Even Trump skeptics can’t resist his gravitational pull entirely. North Dakota state Rep. Claire Cory, 25, is wary of the former president’s notorious reputation. “He’s controversial. … The mean tweets and stuff like that,” she said. But he’s still the man who piqued her interest in politics, and if he’s on the ballot against Biden in November, she said, he can count on her vote. “[Trump] was different. It was exciting,” she said. “He had a momentum about him that was attractive. He had the MAGA movement, he had huge rallies, everything like that. And that’s kind of where I was like, ‘I want to be a Republican.’”



On the second day of Run GenZ’s conference in Des Moines (which just so happened to be the third anniversary of the Jan. 6 insurrection at the Capitol), Trump made a surprise visit to the group of nearly 100 young leaders. “The room went crazy when [Trump] came in,” Mitchell said. “No other candidate would have that reaction from this room.” (In comparison, Haley, the only Trump challenger who spoke at the conference, got a polite round of applause.)

If the Republican Party is leaving young conservatives feeling sidelined, the twice-impeached, four-times-indicted former president is firing them up. Mitchell said Trump’s “cultural appeal” is almost as high as it was before the 2016 election, which many Gen Zers were not eligible to vote in. “His indictments have propelled him in pop culture to be spoken about on The Breakfast Club, and the Nelk Boys and Joe Rogan’s podcast,” Mitchell explained, referencing YouTubers and podcasters who hold major influence with millions of young Americans.

“He is the most famous man on the planet.”

Still, these Gen Z Republicans’ love of Trump won’t be enough to shore up the party’s future with young conservatives — let alone young moderates and independents — on its own.

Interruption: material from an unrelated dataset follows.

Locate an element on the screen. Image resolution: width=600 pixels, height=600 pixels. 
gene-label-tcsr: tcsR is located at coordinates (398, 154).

Run Gen Z’s goal isn’t to turn out voters in the presidential election, but to draw young people into the political process. Running for local office, helping shape a conservative policy agenda, supporting down-ballot candidates — all of that is bigger than one person.



In 2024, Trump is the Republican Party. But whether he wins or loses, reclaims his place behind the Resolute Desk or ends up behind bars, there will come a day when Trump exits the political arena. And when that happens, it’ll be this generation more than any other that inherits the fate of the party he leaves behind. The future of the party will be up to these young Republicans at the conference in Iowa — and it doesn’t bode well that, beyond Trump, they feel overlooked by the GOP.

That future could look bleak for Republicans if they fail to reach Gen Z and millennial voters, a combined cohort that will account for a majority of potential voters by 2028, according to an analysis by the Brookings Institution.

Entsuah, the former city councilman running for the Florida state Senate was blunt about the potential consequences of alienating the youth voting bloc: “It’s simple: the House, the Senate, the presidency,” he said. “If it continues on this trajectory and that generation gap is continually growing … then the party is going to be outnumbered, and there will be many more losses to come.”